··· GIVEN RECORDS ···

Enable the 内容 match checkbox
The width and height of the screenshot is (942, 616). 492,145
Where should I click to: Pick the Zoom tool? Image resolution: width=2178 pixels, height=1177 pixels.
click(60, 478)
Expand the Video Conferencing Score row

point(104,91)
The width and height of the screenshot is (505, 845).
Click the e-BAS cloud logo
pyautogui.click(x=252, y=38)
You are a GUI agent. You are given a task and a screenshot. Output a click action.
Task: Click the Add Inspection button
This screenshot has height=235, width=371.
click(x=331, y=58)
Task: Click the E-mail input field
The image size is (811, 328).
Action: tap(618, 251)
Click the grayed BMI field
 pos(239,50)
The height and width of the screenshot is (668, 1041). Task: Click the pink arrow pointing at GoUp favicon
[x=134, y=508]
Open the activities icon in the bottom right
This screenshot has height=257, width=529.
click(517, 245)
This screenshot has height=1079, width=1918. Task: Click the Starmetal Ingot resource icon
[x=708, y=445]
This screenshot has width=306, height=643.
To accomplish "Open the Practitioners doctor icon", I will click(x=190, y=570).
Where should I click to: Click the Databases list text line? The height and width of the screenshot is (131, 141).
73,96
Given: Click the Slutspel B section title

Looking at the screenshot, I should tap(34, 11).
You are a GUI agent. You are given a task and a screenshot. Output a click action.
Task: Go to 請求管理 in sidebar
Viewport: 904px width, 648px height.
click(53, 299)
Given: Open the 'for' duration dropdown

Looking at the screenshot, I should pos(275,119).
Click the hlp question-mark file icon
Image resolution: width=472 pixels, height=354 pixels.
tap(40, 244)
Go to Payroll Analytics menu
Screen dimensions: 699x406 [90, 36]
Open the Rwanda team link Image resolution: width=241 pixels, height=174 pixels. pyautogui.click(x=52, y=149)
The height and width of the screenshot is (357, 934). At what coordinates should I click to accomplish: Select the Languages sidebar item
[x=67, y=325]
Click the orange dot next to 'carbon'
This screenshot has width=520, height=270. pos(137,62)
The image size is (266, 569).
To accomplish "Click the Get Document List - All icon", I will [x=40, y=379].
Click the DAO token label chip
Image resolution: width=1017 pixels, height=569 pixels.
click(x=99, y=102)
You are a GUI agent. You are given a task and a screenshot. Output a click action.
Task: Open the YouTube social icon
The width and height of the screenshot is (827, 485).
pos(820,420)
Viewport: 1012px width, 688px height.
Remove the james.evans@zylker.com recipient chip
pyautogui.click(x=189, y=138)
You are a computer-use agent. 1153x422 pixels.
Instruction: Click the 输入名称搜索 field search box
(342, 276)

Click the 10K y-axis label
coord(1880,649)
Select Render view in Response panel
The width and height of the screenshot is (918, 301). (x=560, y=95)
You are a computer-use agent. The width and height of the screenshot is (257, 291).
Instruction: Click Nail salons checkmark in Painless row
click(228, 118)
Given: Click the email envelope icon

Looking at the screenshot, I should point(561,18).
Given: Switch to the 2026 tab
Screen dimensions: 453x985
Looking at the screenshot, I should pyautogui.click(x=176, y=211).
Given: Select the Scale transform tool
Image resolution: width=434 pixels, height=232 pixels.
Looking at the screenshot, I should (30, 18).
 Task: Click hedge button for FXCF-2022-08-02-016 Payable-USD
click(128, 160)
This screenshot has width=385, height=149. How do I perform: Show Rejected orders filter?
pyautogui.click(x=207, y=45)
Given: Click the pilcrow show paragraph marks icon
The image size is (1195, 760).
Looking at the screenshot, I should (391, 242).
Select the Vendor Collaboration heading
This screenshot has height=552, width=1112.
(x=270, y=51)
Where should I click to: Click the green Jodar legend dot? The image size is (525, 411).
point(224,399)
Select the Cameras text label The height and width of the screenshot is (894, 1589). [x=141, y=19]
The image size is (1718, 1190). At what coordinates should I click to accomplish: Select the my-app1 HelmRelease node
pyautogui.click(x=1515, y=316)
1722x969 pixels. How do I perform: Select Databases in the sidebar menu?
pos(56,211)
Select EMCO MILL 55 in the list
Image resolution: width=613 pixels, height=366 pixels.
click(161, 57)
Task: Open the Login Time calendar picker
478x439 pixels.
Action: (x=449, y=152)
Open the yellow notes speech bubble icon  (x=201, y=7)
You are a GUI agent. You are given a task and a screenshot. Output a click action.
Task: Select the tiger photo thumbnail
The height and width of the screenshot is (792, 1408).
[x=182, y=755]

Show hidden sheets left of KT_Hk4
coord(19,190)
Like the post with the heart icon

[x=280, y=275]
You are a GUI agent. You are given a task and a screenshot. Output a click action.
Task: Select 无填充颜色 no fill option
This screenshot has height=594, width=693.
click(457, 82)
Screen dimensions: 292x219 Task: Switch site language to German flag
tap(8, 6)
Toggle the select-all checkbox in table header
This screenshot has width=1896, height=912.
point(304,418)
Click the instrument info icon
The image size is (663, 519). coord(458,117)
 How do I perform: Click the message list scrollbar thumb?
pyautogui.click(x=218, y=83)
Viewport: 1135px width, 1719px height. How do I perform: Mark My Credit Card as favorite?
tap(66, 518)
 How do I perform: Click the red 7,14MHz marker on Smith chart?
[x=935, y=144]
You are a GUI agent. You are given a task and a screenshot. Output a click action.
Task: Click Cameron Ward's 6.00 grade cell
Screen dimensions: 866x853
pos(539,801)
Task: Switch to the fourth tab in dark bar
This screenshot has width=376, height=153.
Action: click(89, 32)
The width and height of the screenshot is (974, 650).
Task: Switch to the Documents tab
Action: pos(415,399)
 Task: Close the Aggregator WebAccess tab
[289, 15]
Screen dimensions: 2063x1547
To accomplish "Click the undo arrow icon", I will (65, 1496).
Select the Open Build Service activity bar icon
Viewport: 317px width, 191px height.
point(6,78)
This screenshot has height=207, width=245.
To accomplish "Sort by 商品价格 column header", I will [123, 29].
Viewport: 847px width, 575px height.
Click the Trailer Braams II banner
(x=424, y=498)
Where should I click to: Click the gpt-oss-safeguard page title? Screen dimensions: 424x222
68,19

···

● **PROBLEM DESCRIPTION**
Update all of these rows by changing "Starmetal Ingot" to "Starmetal Bar", and leave everything else as it is.

● **IN RESPONSE**
Enable the 内容 match checkbox
The width and height of the screenshot is (942, 616). 492,145
Where should I click to: Pick the Zoom tool? Image resolution: width=2178 pixels, height=1177 pixels.
click(60, 478)
Expand the Video Conferencing Score row

point(104,91)
The width and height of the screenshot is (505, 845).
Click the e-BAS cloud logo
pyautogui.click(x=252, y=38)
You are a GUI agent. You are given a task and a screenshot. Output a click action.
Task: Click the Add Inspection button
This screenshot has height=235, width=371.
click(x=331, y=58)
Task: Click the E-mail input field
The image size is (811, 328).
Action: tap(618, 251)
Click the grayed BMI field
 pos(239,50)
The height and width of the screenshot is (668, 1041). Task: Click the pink arrow pointing at GoUp favicon
[x=134, y=508]
Open the activities icon in the bottom right
This screenshot has height=257, width=529.
click(517, 245)
This screenshot has height=1079, width=1918. Task: Click the Starmetal Bar resource icon
[x=708, y=445]
This screenshot has width=306, height=643.
To accomplish "Open the Practitioners doctor icon", I will click(x=190, y=570).
Where should I click to: Click the Databases list text line? The height and width of the screenshot is (131, 141).
73,96
Given: Click the Slutspel B section title

Looking at the screenshot, I should tap(34, 11).
You are a GUI agent. You are given a task and a screenshot. Output a click action.
Task: Go to 請求管理 in sidebar
Viewport: 904px width, 648px height.
click(53, 299)
Given: Open the 'for' duration dropdown

Looking at the screenshot, I should pos(275,119).
Click the hlp question-mark file icon
Image resolution: width=472 pixels, height=354 pixels.
tap(40, 244)
Go to Payroll Analytics menu
Screen dimensions: 699x406 [90, 36]
Open the Rwanda team link Image resolution: width=241 pixels, height=174 pixels. pyautogui.click(x=52, y=149)
The height and width of the screenshot is (357, 934). At what coordinates should I click to accomplish: Select the Languages sidebar item
[x=67, y=325]
Click the orange dot next to 'carbon'
This screenshot has width=520, height=270. pos(137,62)
The image size is (266, 569).
To accomplish "Click the Get Document List - All icon", I will [x=40, y=379].
Click the DAO token label chip
Image resolution: width=1017 pixels, height=569 pixels.
click(x=99, y=102)
You are a GUI agent. You are given a task and a screenshot. Output a click action.
Task: Open the YouTube social icon
The width and height of the screenshot is (827, 485).
pos(820,420)
Viewport: 1012px width, 688px height.
Remove the james.evans@zylker.com recipient chip
pyautogui.click(x=189, y=138)
You are a computer-use agent. 1153x422 pixels.
Instruction: Click the 输入名称搜索 field search box
(342, 276)

Click the 10K y-axis label
coord(1880,649)
Select Render view in Response panel
The width and height of the screenshot is (918, 301). (x=560, y=95)
You are a computer-use agent. The width and height of the screenshot is (257, 291).
Instruction: Click Nail salons checkmark in Painless row
click(228, 118)
Given: Click the email envelope icon

Looking at the screenshot, I should point(561,18).
Given: Switch to the 2026 tab
Screen dimensions: 453x985
Looking at the screenshot, I should pyautogui.click(x=176, y=211).
Given: Select the Scale transform tool
Image resolution: width=434 pixels, height=232 pixels.
Looking at the screenshot, I should (30, 18).
 Task: Click hedge button for FXCF-2022-08-02-016 Payable-USD
click(128, 160)
This screenshot has width=385, height=149. How do I perform: Show Rejected orders filter?
pyautogui.click(x=207, y=45)
Given: Click the pilcrow show paragraph marks icon
The image size is (1195, 760).
Looking at the screenshot, I should (391, 242).
Select the Vendor Collaboration heading
This screenshot has height=552, width=1112.
(x=270, y=51)
Where should I click to: Click the green Jodar legend dot? The image size is (525, 411).
point(224,399)
Select the Cameras text label The height and width of the screenshot is (894, 1589). [x=141, y=19]
The image size is (1718, 1190). At what coordinates should I click to accomplish: Select the my-app1 HelmRelease node
pyautogui.click(x=1515, y=316)
1722x969 pixels. How do I perform: Select Databases in the sidebar menu?
pos(56,211)
Select EMCO MILL 55 in the list
Image resolution: width=613 pixels, height=366 pixels.
click(161, 57)
Task: Open the Login Time calendar picker
478x439 pixels.
Action: (x=449, y=152)
Open the yellow notes speech bubble icon  (x=201, y=7)
You are a GUI agent. You are given a task and a screenshot. Output a click action.
Task: Select the tiger photo thumbnail
The height and width of the screenshot is (792, 1408).
[x=182, y=755]

Show hidden sheets left of KT_Hk4
coord(19,190)
Like the post with the heart icon

[x=280, y=275]
You are a GUI agent. You are given a task and a screenshot. Output a click action.
Task: Select 无填充颜色 no fill option
This screenshot has height=594, width=693.
click(457, 82)
Screen dimensions: 292x219 Task: Switch site language to German flag
tap(8, 6)
Toggle the select-all checkbox in table header
This screenshot has width=1896, height=912.
point(304,418)
Click the instrument info icon
The image size is (663, 519). coord(458,117)
 How do I perform: Click the message list scrollbar thumb?
pyautogui.click(x=218, y=83)
Viewport: 1135px width, 1719px height. How do I perform: Mark My Credit Card as favorite?
tap(66, 518)
 How do I perform: Click the red 7,14MHz marker on Smith chart?
[x=935, y=144]
You are a GUI agent. You are given a task and a screenshot. Output a click action.
Task: Click Cameron Ward's 6.00 grade cell
Screen dimensions: 866x853
pos(539,801)
Task: Switch to the fourth tab in dark bar
This screenshot has width=376, height=153.
Action: click(89, 32)
The width and height of the screenshot is (974, 650).
Task: Switch to the Documents tab
Action: pos(415,399)
 Task: Close the Aggregator WebAccess tab
[289, 15]
Screen dimensions: 2063x1547
To accomplish "Click the undo arrow icon", I will (65, 1496).
Select the Open Build Service activity bar icon
Viewport: 317px width, 191px height.
point(6,78)
This screenshot has height=207, width=245.
To accomplish "Sort by 商品价格 column header", I will [123, 29].
Viewport: 847px width, 575px height.
Click the Trailer Braams II banner
(x=424, y=498)
Where should I click to: Click the gpt-oss-safeguard page title? Screen dimensions: 424x222
68,19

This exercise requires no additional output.